DNS server priority and VPNs (was: The "Devuan" Debian fork and the fuss about systemd)

Posted Dec 3, 2014 12:44 UTC (Wed) by mgb (guest, #3226)
In reply to: DNS server priority and VPNs (was: The "Devuan" Debian fork and the fuss about systemd) by kleptog
Parent article: The "Devuan" Debian fork

> Once you have a daemon that knows the relationship between the DNS settings and the VPN server/DHCP client (like in systemd) it can make sure the settings are correct even if the server dies abnormally.

Except that systemd doesn't do that.

Poettering did propose an extension to handle the xhamster problem[1] but the existing Domains="..." option and the new Domains="*" syntax are the opposite of VPN DNS security. Systemd also lacks the dynamic reconfiguration which resolvconf provides.

Without a clean functional design systemd is forever adding more and more keywords to the systemd hairball and it's still not even close to implementing the functionality provided but existing trusted solutions.

[1] http://lists.freedesktop.org/archives/systemd-devel/2014-...

DNS server priority and VPNs (was: The "Devuan" Debian fork and the fuss about systemd)

Posted Dec 4, 2014 21:19 UTC (Thu) by paulj (subscriber, #341) [Link] (3 responses)

Yeah, the ever growing number of options for service/unit/etc. files are starting to make even the more complicated shell scripts in older init systems looksensible. :(

DNS server priority and VPNs (was: The "Devuan" Debian fork and the fuss about systemd)

Posted Dec 4, 2014 21:41 UTC (Thu) by anselm (subscriber, #2796) [Link] (2 responses)
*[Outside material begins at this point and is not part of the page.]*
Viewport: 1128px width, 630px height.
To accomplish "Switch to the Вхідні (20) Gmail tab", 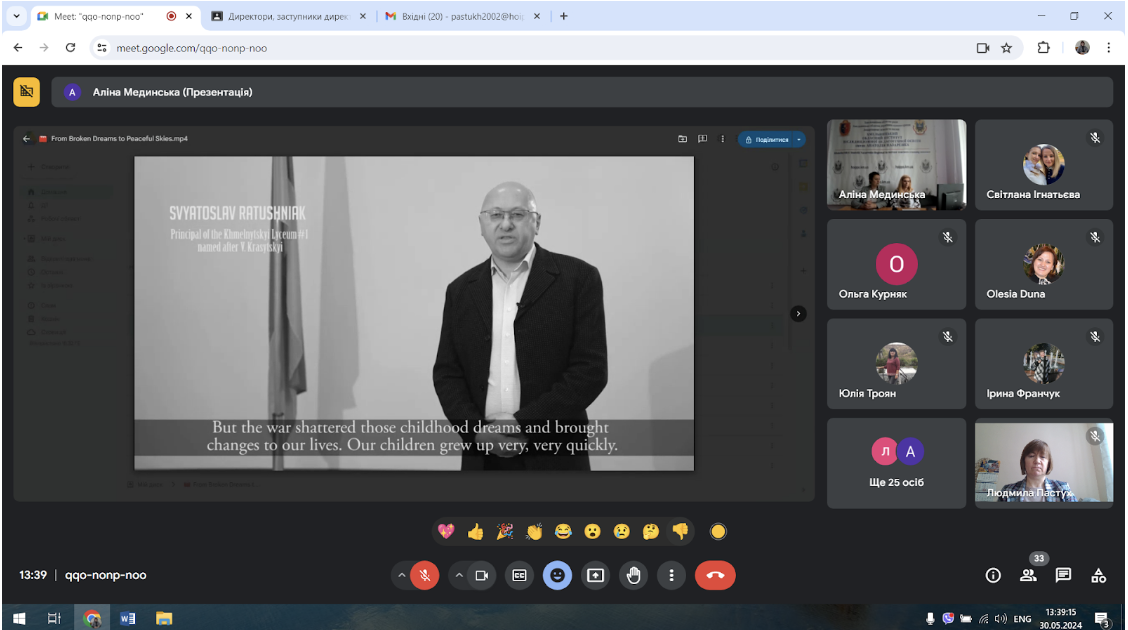I will point(462,16).
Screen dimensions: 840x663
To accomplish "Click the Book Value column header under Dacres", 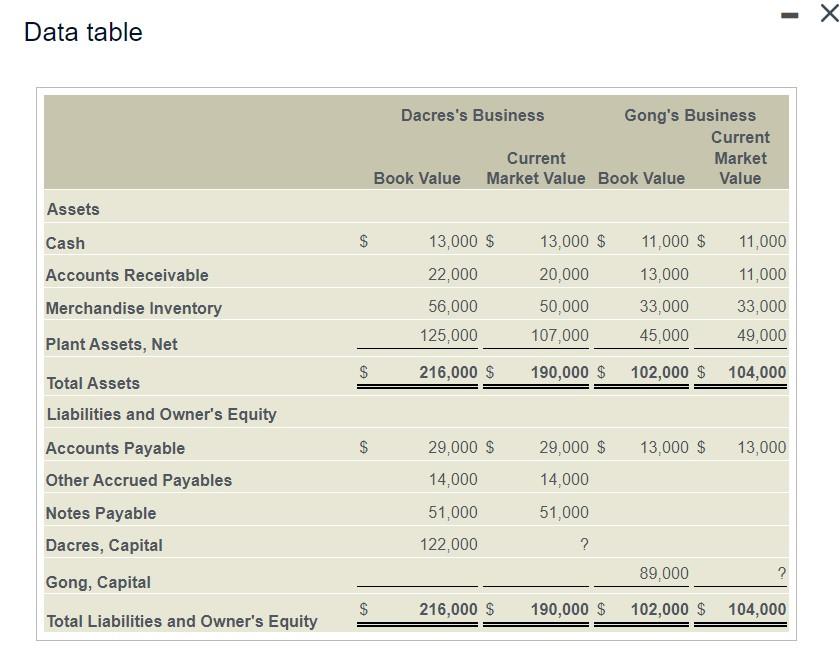I will pyautogui.click(x=417, y=178).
At least the systemd options are documented in very visible man pages. Most of the clever hacks in the more complicated init shell scripts of the traditional setup aren't.
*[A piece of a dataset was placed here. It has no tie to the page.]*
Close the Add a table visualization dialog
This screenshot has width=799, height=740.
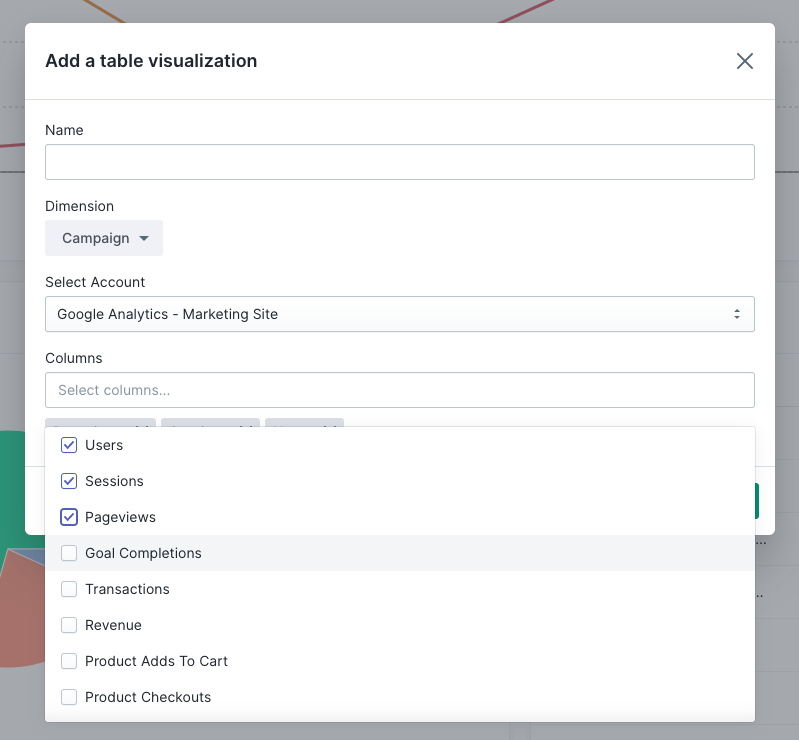pos(744,61)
DNS server priority and VPNs (was: The "Devuan" Debian fork and the fuss about systemd)

Posted Dec 4, 2014 22:05 UTC (Thu) by mgb (guest, #3226) [Link] (1 responses)
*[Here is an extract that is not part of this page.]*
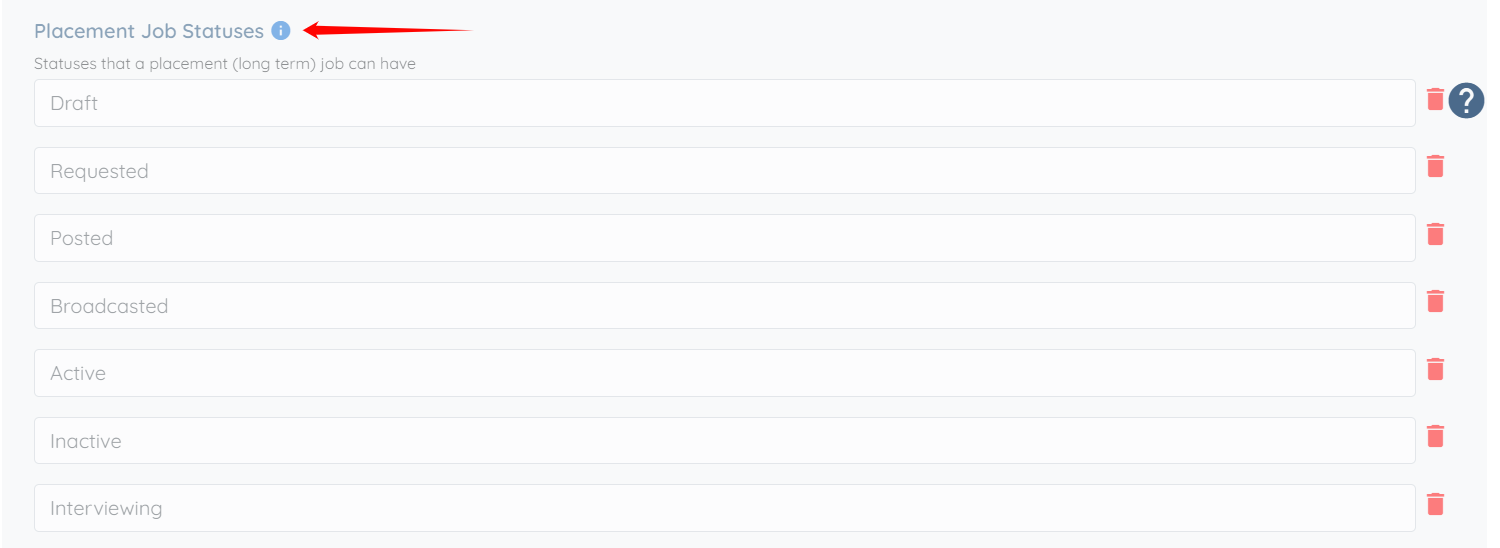Screen dimensions: 1500x548
Task: Delete the Draft status with trash icon
Action: (1435, 99)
> At least the systemd options are documented in very visible man pages. Most of the clever hacks in the more complicated init shell scripts of the traditional setup aren't.

To boot a traditional sysvinit server you just need to get the sequence numbers in order - something that your distro almost always gets right and you never need to change.

There's no more need for you to try to understand how shell scripts are written than there is for you to be able to disassemble ELF files in your head.

Systemd is much more complicated - and much more prone to random boot failure - because it is so much harder to express every one of the O(N^2) dependencies and it's not feasible to prove whether your dependency graph is complete.

DNS server priority and VPNs (was: The "Devuan" Debian fork and the fuss about systemd)

Posted Dec 5, 2014 0:07 UTC (Fri) by mchapman (subscriber, #66589) [Link]

> Systemd is much more complicated - and much more prone to random boot failure - because it is so much harder to express every one of the O(N^2) dependencies and it's not feasible to prove whether your dependency graph is complete.

Oh, puhlease. Very few units need inter-service dependencies (on my system, it appears to be about a fifth of them). Those that do are usually bundled together anyway (e.g. sshd.service wants sshd-keygen.service). The remaining dependencies are mostly along the lines of "I need the network" (and the service is not smart enough yet to work before the network has been brought up). Most dependencies are "wants" rather than "requires" anyway, which makes it very *hard* to break boot.

The sysadmin simply doesn't need to worry themselves about this stuff. A simple "systemctl list-dependencies multi-user.target" proves that systemd can solve this problem completely on its own.